Michael Jordan, for example, was the league's most efficient shooting guard, with an efficiency rating of .769. David Robinson was the most efficient center, with a rating of .814. And in large part, the system was very effective in charting the efficiency and value of the league's top players, especially when viewed nearly 20 years after the fact.

But as I read all of this, I thought "well this sounds familiar." And then I remembered John Hollinger.

Hollinger is ESPN's resident basketball statistical genius, and rose to fame after creating the Player Efficiency Rating, or "PER" for short. PER has been widely viewed as the sabermetrics of basketball, and is taken to be a very accurate account of measuring the offensive efficiency of NBA players in a way that normal individual stats cannot. Hollinger has used his PER every year to chart NBA player efficiency, and has been a go-to-source in recent years for anyone who wants to see if a player is as good as the numbers say he is.

In his words, this is how he measures PER: "To generate it, I created formulas ... that return a value for each of a player's accomplishments.
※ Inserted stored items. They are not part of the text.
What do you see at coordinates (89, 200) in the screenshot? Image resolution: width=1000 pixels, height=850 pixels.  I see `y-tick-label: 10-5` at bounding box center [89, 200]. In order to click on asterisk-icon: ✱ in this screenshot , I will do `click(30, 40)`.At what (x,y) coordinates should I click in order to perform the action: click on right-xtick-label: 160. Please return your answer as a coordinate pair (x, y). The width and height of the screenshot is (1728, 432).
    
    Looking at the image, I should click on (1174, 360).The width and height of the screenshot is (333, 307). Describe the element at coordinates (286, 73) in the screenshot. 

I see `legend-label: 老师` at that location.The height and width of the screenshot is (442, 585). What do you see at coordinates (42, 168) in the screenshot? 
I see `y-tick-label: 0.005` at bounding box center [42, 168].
That includes positive accomplishments, such as field goals, free throws, 3-pointers, assists, rebounds, blocks and steals, and negative ones, such as missed shots, turnovers and personal fouls. Two important things to remember about PER is that it's per-minute and pace-adjusted."
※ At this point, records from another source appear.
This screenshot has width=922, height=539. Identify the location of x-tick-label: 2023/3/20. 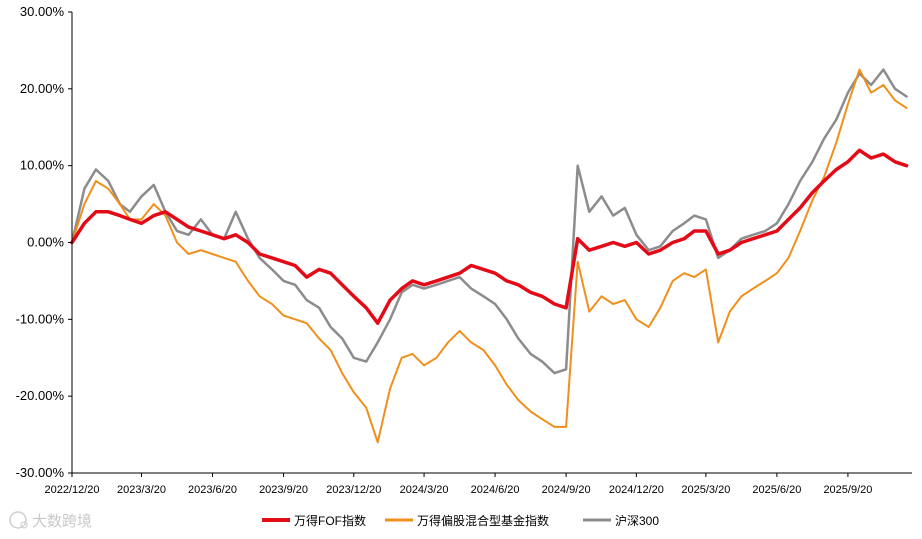
(142, 490).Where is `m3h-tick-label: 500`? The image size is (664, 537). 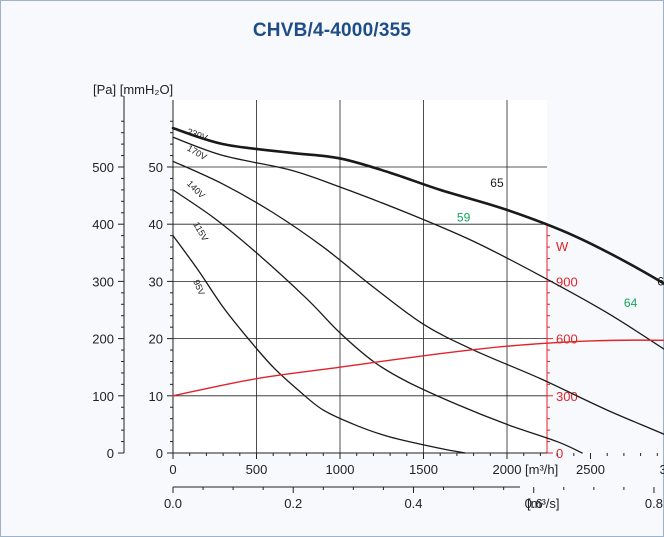
m3h-tick-label: 500 is located at coordinates (257, 470).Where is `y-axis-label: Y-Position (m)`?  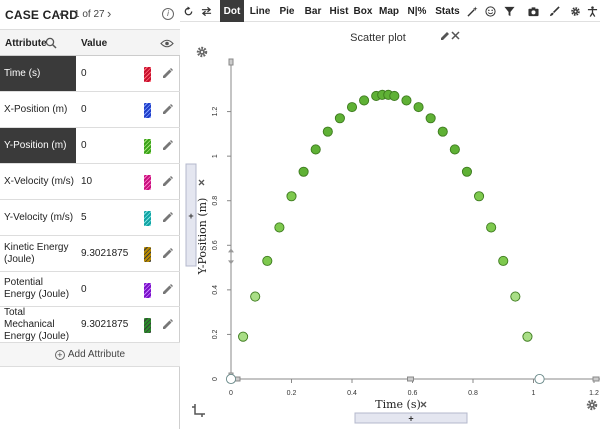 y-axis-label: Y-Position (m) is located at coordinates (202, 237).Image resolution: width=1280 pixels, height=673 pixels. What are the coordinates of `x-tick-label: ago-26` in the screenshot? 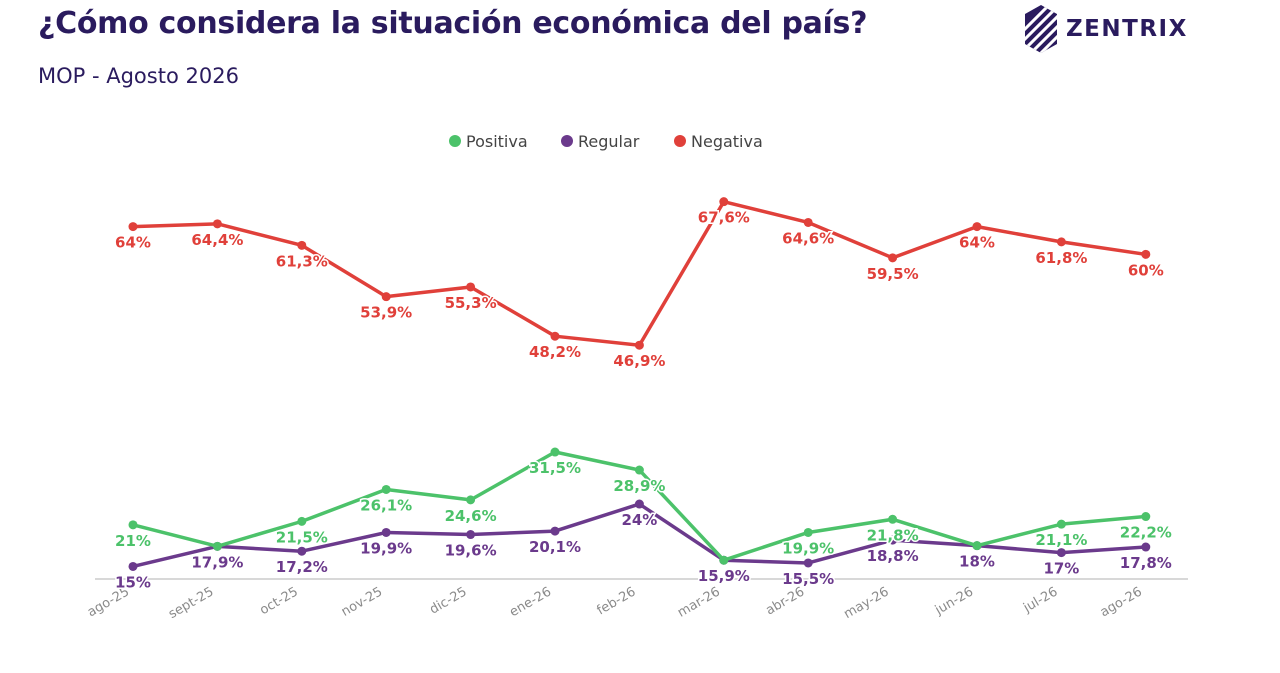 It's located at (1122, 602).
The two ratings systems are remarkably similar on the surface, with Lafferty's formula already in use nearly 10 years before Hollinger discovered PER. No one had ever even heard of a Player Efficiency Rating until Hollinger came around, and yet, tucked away on a two-page spread in a 1992 Portland Trail Blazers fan magazine, was a system that seemed to have been built on the same concept. Curious, I went about comparing the two formulas to see how much the two shared.

If you look closer at the actual formula that is used to calculate PER, Hollinger's is slightly modified. In Hollinger's equation, there are some fractions and percentages thrown in, as well as league averages in various statistics and a league-wide PER set at 15.00 PER also adjusts for a team's pace, because a fast-break team will have higher statistics than a team that plays at a slower pace (and I'm not even going to begin to describe how pace is factored into the equation).

Working with only the general description that Lafferty gives the 1992 formula, I can't say with certainty whether it goes more in-depth than the simple formula he described. But I think it's fascinating how something that was so simple and obscure 20 years ago turned into the most talked-about statistic today. Hollinger took something that just barely scratched the surface of player efficiency, altered it, adjusted it, expanded it, and made it into something more in-depth and complex.

Yes, Hollinger invented his PER, but the concept of a player efficiency system dates back to the years when Hakeem Olajuwon was patrolling the paint and Kevin Johnson was manning the point. Even in 1992, years before Hollinger even stepped on the scene, there was a system that accurately measured which players were better than others; creating a numerical value to take the place of personal fan debates.

But it never became popular until Hollinger's updated version was developed. In the cases where an efficiency system was used, it was relegated to fan newsletters or someone's blog. No matter what the system was or how they differed, it wasn't taken seriously, and didn't catch on in the mainstream. Maybe fans weren't ready for it in 1992, or maybe PER caught on because of the rise of the popularity of sabermetrics in baseball.

Now, it seems like efficiency matters more than individual stats like points and rebounds, and is used as a more effective tool for measuring a player's value. Any way you look at it, the concept was there, it only needed to be refined and revised, which Hollinger did with great success.

I'll bet that back in 1992, Lafferty and Rip City Magazine had no idea that the small concept they used in a filler piece would take off the way it did.